Los vecinos empiezan a estar hartos "porque así como llueve un poco no tenemos por donde pasar, y el invierno todavía no ha empezado". El martirio para los vecinos de Fonsín empezó con las obras de la circunvalación norte de Vilagarcía, pues al parecer desde entonces las escorrentías de agua les bajan hasta la entrada a la aldea, e inundan pistas y fincas al encontrar las presas llenas de suciedad.

En momentos como el de ayer los vecinos tienen que acceder o salir de sus viviendas a través de otra pista que también desemboca en la carretera general de Vilagarcía a Pontevedra, pero se da la circunstancia de que estos días están haciendo obras en ese camino, por lo que tampoco pudieron utilizarlo. Por ese motivo, no les quedó otra que dar un rodeo por caminos secundarios de Godos (Caldas).

"El Ministerio de Fomento no quiere hacerse cargo de este problema –añade una vecina– y en el Concello nos dijeron que nos van a levantar la pista como solución alternativa". Una de las familias de Fonsín que más directamente padece las consecuencias de las inundaciones es la de Aurelia Mondragón. Hace menos de dos meses le entró una riada en el gallinero, matándole numerosas aves de corral.
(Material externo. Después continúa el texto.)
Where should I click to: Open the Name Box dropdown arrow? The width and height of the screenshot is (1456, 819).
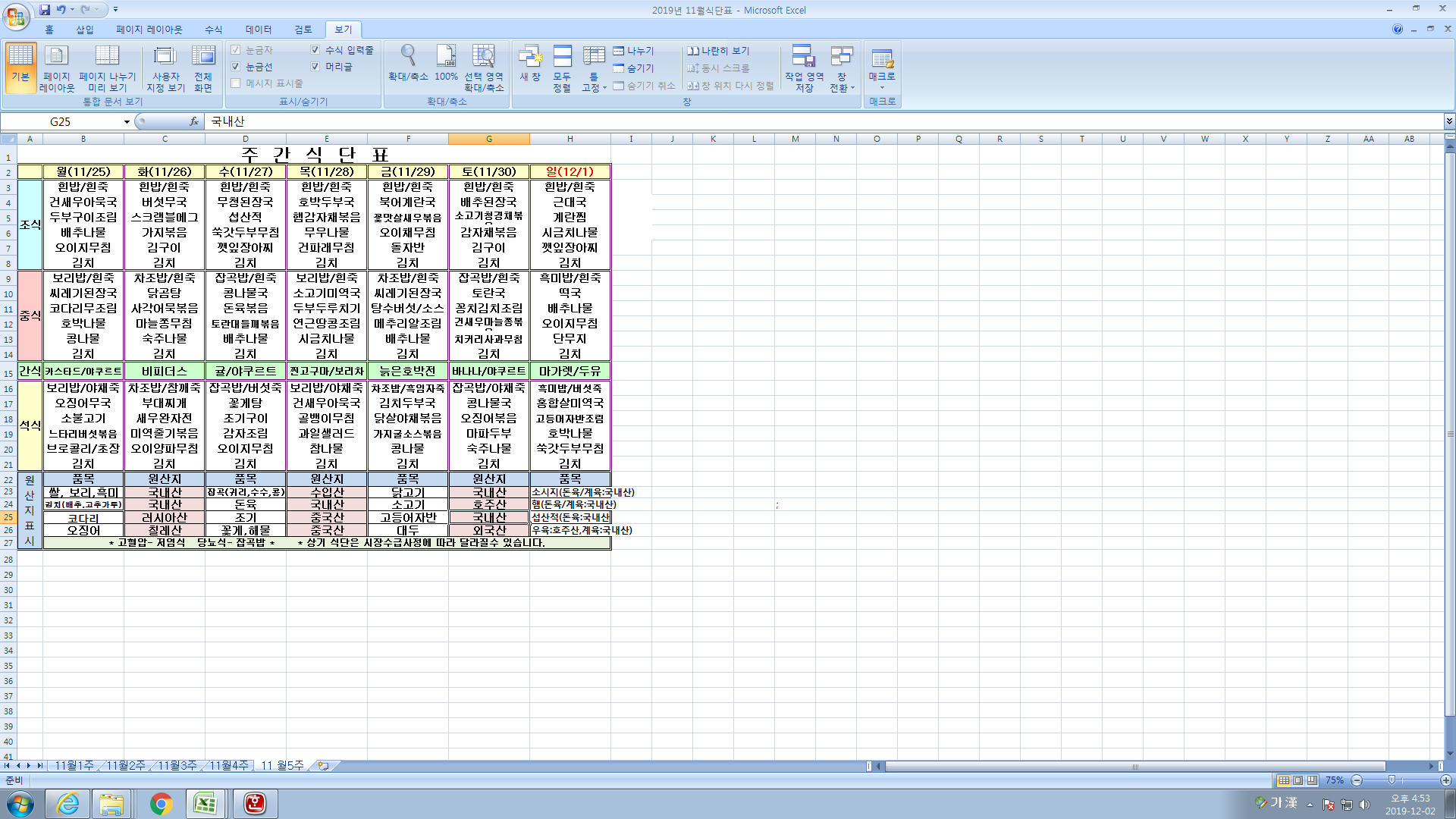[127, 121]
La mujer contaba ayer que "tuvimos que poner una bomba de achique en la arqueta, porque si no nos entra todo el agua por el portal y la finca".

Afirma estar muy preocupada, porque en la riada de hace dos meses ya perdió, además de las gallinas, varios electrodomésticos, y teme que se le vuelva a inundar la propiedad si no se encuentra una solución definitiva a las escorrentías de Fonsín.

Las mayores precipitaciones se registraron a media mañana, recogiéndose en torno a 25,5 litros de agua por metro cuadrado tanto en la estación de Meteogalicia de Corón como en la de Fontecarmoa, que es del Concello de Vilagarcía.